From: Tom Philp on
I am having difficulty interpreting what the final paragraph below means in the quoted multcompare help section:

"For example, suppose one row contains the following entries.

2.0000 5.0000 1.9442 8.2206 14.4971

These numbers indicate that the mean of group 2 minus the mean of group 5 is estimated to be 8.2206, and a 95% confidence interval for the true mean is [1.9442, 14.4971].

In this example the confidence interval does not contain 0.0, so the difference is significant at the 0.05 level. If the confidence interval did contain 0.0, the difference would not be significant at the 0.05 level."

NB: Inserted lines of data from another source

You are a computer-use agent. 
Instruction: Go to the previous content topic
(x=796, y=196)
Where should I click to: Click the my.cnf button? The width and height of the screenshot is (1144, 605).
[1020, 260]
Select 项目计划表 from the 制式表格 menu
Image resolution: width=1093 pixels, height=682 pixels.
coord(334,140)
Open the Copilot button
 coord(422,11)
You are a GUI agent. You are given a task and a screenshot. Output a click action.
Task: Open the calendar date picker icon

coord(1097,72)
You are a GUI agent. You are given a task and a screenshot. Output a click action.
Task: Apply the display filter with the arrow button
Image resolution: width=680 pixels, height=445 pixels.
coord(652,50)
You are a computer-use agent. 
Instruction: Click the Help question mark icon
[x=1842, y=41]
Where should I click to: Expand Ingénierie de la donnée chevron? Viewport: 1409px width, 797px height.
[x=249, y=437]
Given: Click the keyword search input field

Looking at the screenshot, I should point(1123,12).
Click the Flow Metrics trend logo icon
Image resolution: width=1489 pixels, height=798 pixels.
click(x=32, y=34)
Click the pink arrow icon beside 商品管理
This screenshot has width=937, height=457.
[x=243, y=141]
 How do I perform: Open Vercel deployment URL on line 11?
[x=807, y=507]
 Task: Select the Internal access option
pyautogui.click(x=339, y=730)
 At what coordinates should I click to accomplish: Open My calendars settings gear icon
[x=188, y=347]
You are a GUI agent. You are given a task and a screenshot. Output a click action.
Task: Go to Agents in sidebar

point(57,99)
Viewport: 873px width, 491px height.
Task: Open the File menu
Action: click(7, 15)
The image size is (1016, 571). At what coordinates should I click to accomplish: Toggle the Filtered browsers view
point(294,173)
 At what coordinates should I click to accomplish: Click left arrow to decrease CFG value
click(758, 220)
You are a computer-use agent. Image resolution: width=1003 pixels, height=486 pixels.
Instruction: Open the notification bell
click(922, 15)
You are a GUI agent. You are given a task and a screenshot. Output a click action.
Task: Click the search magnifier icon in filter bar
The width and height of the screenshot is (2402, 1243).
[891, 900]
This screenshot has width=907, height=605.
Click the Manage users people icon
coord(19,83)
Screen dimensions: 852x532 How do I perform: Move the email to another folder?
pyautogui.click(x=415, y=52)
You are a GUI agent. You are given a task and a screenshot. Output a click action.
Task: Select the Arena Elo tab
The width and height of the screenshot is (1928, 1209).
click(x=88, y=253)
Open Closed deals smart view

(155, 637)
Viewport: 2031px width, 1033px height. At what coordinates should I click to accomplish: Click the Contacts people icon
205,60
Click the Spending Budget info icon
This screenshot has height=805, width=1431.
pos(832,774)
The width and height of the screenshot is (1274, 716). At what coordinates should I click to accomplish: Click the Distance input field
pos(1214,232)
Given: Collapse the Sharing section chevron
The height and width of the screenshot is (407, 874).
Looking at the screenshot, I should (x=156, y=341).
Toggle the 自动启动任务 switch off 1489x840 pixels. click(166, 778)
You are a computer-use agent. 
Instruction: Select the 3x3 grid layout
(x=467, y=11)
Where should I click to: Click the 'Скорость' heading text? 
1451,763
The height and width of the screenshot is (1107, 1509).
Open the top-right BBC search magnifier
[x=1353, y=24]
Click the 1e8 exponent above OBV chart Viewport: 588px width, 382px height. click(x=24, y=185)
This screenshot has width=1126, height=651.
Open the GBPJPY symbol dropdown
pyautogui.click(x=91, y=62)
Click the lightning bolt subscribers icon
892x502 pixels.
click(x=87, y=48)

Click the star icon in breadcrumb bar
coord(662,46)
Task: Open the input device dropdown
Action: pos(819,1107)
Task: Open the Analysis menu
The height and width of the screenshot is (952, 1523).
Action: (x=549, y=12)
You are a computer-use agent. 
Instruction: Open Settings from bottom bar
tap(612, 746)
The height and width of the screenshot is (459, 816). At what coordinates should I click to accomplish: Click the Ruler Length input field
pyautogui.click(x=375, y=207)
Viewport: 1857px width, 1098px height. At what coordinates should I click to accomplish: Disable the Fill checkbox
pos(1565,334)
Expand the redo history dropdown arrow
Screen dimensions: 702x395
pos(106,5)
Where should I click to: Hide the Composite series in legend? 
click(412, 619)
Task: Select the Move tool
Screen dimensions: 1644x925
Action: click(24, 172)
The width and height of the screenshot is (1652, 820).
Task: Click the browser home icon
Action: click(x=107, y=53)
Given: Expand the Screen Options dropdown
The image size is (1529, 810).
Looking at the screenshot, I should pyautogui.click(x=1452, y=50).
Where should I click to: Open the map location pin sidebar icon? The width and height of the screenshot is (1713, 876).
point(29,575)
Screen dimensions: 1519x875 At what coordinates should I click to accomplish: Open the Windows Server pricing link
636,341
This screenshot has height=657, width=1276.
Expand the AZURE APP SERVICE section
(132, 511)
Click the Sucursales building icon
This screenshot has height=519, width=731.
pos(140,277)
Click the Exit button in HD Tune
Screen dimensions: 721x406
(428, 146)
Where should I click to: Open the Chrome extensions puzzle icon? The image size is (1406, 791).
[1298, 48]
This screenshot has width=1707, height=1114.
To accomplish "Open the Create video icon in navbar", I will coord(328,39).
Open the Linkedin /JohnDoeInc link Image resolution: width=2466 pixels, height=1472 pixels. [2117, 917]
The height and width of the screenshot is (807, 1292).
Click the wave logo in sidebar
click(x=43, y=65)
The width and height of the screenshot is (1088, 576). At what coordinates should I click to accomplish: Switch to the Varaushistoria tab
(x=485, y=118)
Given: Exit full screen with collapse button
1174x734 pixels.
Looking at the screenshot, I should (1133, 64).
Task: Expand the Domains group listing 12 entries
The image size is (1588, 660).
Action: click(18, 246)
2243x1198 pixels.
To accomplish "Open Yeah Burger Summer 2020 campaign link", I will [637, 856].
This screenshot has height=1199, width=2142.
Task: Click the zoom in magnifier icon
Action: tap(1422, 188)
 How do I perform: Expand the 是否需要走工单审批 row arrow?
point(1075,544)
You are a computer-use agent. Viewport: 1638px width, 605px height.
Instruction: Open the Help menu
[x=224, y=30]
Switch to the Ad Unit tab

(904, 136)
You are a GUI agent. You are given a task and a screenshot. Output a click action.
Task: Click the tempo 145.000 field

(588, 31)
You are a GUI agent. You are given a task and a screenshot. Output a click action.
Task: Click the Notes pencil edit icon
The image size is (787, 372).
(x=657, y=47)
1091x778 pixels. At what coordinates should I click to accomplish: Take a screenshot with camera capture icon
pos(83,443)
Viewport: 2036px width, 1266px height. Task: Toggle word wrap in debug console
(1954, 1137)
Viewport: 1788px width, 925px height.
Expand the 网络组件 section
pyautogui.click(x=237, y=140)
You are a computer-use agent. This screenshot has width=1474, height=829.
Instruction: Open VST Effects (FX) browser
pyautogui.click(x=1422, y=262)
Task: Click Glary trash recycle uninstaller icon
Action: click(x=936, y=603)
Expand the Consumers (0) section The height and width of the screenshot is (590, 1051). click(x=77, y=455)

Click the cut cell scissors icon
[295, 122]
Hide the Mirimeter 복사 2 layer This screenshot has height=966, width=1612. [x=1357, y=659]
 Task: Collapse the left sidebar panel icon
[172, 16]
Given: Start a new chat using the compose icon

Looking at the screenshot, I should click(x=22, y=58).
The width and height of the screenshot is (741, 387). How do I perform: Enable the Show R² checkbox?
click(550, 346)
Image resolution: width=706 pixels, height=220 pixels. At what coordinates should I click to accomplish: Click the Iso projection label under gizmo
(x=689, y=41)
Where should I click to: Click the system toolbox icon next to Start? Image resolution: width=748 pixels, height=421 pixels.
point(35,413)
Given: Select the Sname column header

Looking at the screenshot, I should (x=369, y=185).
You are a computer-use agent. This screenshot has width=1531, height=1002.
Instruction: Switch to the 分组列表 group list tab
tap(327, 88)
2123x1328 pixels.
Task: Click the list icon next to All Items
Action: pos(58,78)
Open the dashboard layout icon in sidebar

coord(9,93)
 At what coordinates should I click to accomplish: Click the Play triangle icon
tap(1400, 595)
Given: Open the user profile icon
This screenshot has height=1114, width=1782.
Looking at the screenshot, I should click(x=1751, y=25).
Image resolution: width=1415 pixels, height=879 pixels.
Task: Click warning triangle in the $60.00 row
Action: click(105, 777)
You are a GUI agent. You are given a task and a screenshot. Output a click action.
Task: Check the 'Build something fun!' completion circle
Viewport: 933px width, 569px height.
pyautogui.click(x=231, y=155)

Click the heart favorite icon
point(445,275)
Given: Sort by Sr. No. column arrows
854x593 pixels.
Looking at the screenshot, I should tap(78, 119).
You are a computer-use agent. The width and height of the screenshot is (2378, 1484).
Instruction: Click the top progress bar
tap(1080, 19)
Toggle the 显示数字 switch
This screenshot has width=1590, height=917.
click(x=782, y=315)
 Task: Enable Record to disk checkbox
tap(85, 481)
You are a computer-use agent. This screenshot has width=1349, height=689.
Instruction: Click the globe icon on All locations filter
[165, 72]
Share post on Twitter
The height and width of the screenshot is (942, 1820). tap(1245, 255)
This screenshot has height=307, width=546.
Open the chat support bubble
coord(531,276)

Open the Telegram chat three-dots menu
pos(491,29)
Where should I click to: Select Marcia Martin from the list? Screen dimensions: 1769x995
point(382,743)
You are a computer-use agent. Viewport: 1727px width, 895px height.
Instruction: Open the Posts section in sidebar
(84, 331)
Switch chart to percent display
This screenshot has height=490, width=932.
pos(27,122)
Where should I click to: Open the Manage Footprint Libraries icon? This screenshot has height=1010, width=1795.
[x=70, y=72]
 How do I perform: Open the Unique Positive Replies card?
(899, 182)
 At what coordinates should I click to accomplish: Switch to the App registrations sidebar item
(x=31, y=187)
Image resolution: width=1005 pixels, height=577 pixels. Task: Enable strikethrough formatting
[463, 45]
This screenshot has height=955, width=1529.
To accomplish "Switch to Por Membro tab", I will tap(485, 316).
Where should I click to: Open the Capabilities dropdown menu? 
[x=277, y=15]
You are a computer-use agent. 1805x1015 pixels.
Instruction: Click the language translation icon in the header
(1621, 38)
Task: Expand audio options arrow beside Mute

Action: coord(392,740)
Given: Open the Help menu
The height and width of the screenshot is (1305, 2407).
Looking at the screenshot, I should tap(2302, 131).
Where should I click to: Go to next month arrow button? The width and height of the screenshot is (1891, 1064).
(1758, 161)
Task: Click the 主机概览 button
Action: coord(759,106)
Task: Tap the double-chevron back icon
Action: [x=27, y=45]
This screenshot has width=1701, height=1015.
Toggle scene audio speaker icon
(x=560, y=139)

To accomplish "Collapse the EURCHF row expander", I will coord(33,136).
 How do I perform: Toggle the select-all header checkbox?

I have data that looks like this:

1 2 0.1026 0.1816 0.2606
1 3 0.0309 0.1099 0.1889
1 4 -0.325 -0.246 -0.167
1 5 0.1858 0.2648 0.3438
2 3 -0.1507 -0.0717 0.0073
2 4 -0.5065 -0.4276 -0.3486
2 5 0.0042 0.0832 0.1622
3 4 -0.4348 -0.3559 -0.2769
3 5 0.0759 0.1549 0.2339
4 5 0.4318 0.5108 0.5897

Does this mean that as group 1 and group 3 have a lower confidence interval that starts with 0.0 they are not significantly different, and the same for groups 2 and 5, and 3 and 5? And then do I look at the upper confidence level and do the same? This would make groups 2 and 3 not significantly different also. My confusion comes as according to the graph that multcompare produces only groups 2 and 3 overlap and are therefore the only groups that are not significantly different. So is it only the upper confidence interval that I should look at to deduce significance?

Thanks
From: Tom Philp on
I have worked out my confusion - by saying the interval didn't contain 0.0 it means that both intervals are either positive or negative (and don't cross 0).

If one interval is negative and the other is positive then they do cross 0 and the groups aren't significantly different.